I want to say a few words about the award of the £400 million contract for the personal independence payment in many parts of the UK to Atos Healthcare. A further criticism in the NAO review, which interestingly enough was dated the same day as the announcement of the PIP framework agreement, was about medical services contracting. The NAO stated specifically in relation to the PIP procurement process:

“Our review of existing arrangements concluded that the Department needed to make changes to secure effective leverage over future medical services contracts...we have recommended that the Department focus on reducing the barriers for new suppliers to making a sustainable entry to the medical services market, in particular addressing the current risk that a single incumbent supplier has significant cost advantage which makes delivery of a level playing field in the market more challenging”.

The NAO went on to lament the DWP’s

“dependence on a sole national supplier”

that has

“limited opportunities for routine assessment of value for money, for exercising contractual leverage and for wider market development.”

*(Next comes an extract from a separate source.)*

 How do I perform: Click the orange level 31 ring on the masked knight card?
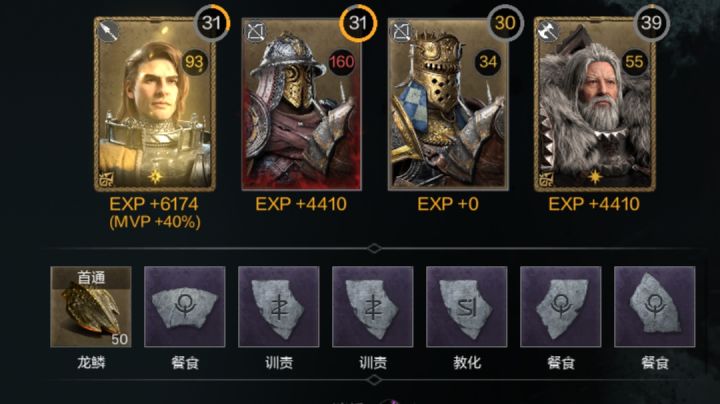point(358,22)
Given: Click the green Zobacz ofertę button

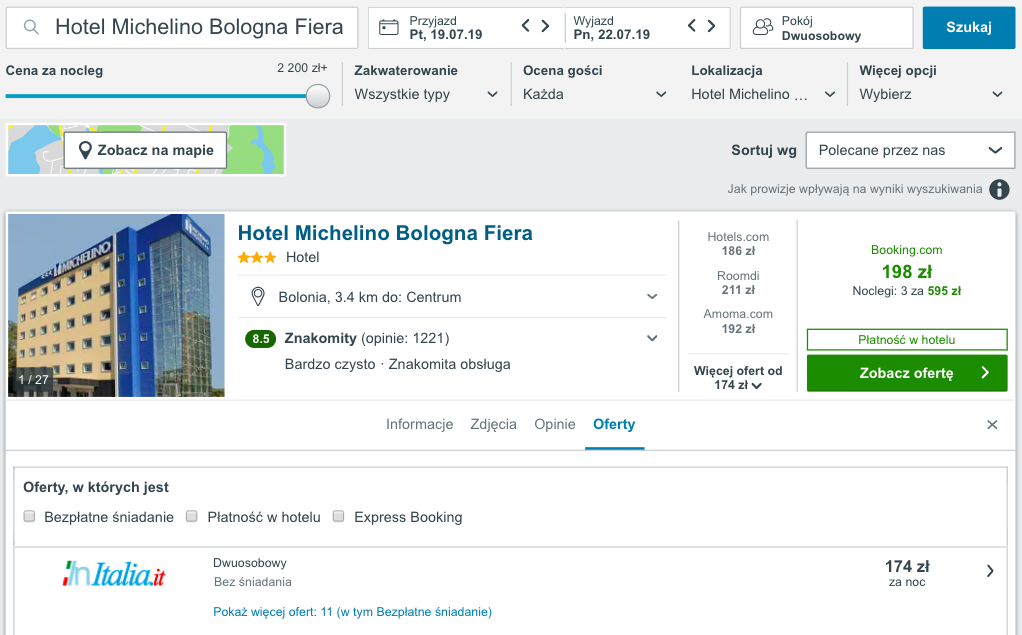Looking at the screenshot, I should pos(907,373).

Like many Members in the Chamber who represent constituencies within the areas for which Atos Healthcare will undertake the PIP assessment process, I received a letter from Atos confirming that it had been successful in securing the contract. It included the chilling phrase that it had won the contract on the basis of its record delivering assessments for the Government over a period of years. This is a serious point, because as the PIP process is established, it is vital that some of the problems encountered in the WCA are not simply repeated. There is concern that there is an increasing risk that that will be exactly the case, given the chosen contractor.

Contractual arrangements, performance measures, penalty clauses, and monitoring and delivery failures are technical, dry and dull matters, especially when contrasted with the sometimes heartbreaking and tragic cases that I have heard about, not only from my constituents, but from many of those who have contacted me prior to the debate. Many of those experiences are due to the flawed delivery of the WCA and the record of Atos Healthcare.

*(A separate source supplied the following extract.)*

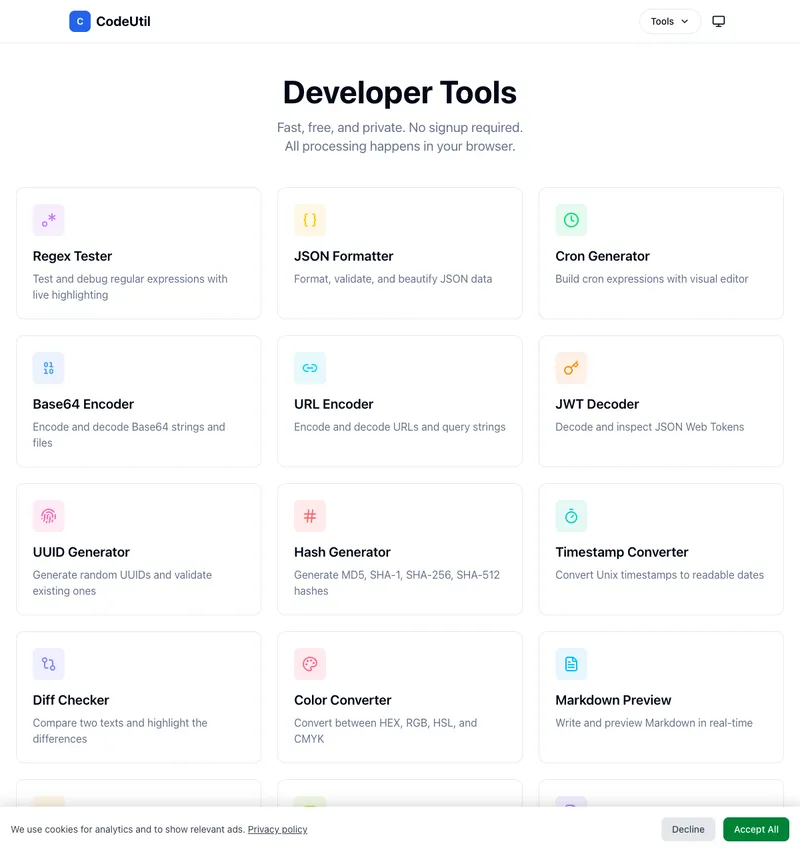
Task: Open the Privacy policy link
Action: tap(277, 829)
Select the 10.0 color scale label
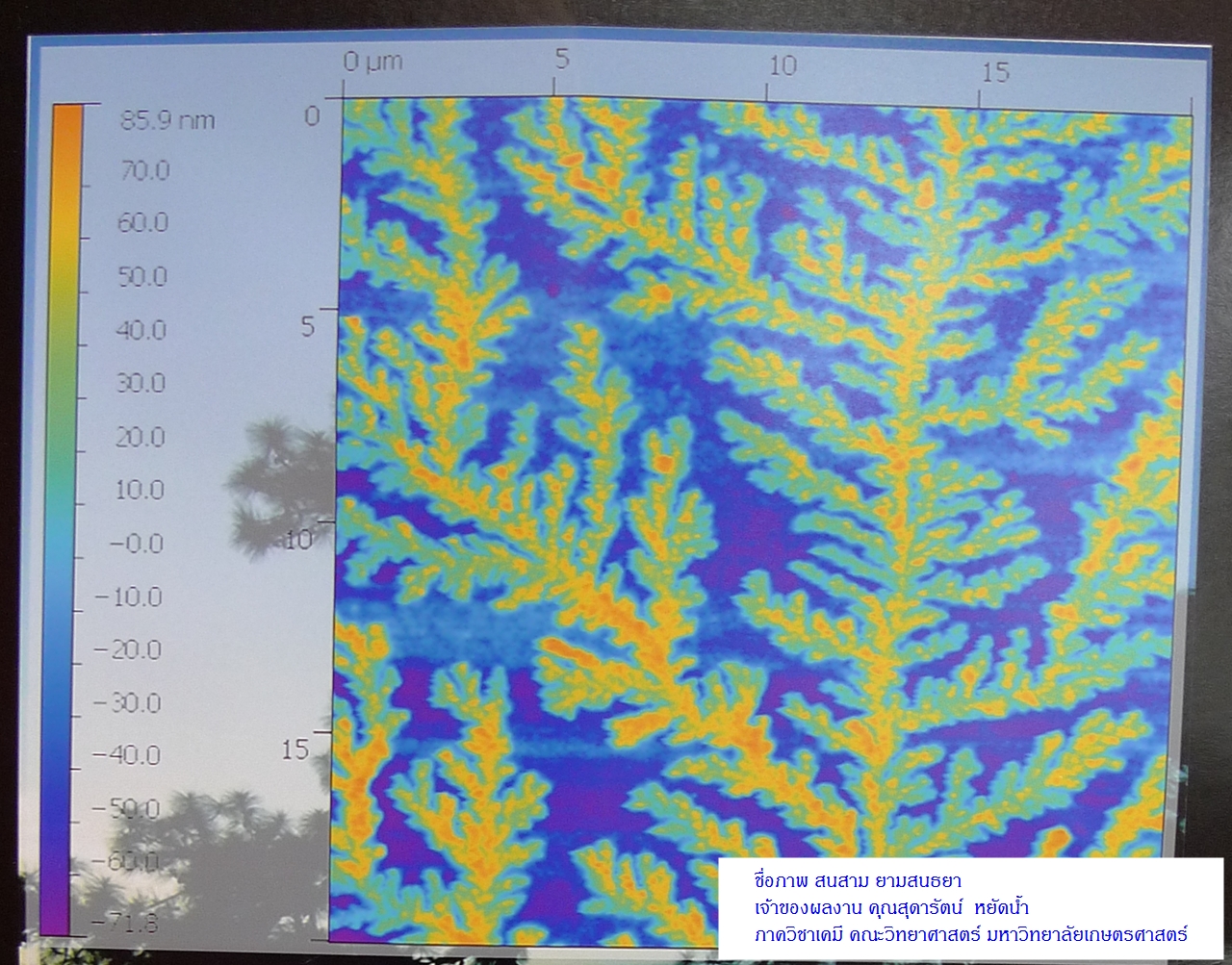 click(141, 491)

Whoever is the responsible DWP Minister tomorrow afternoon, we need a process that works in the interests of taxpayers, and of individual claimants and applicants. We need a process that is comprehensive enough to encompass complex conditions and that recognises that it is a waste of time and money to keep reassessing people with progressive and incurable conditions, while also recognising the fluctuating nature of many other conditions—that people have good days and bad days. We need a process that appreciates the very difficult challenges of assessing mental health needs and that takes account of expert medical evidence much more fully than the current process, particularly in some of the cases we have heard about. We need a process that does not make blanket assumptions about the time it takes to recover from very serious illnesses, such as cancer, nor imposes blanket conditions as a result. We need a process that helps people who can work and does not hound those who cannot.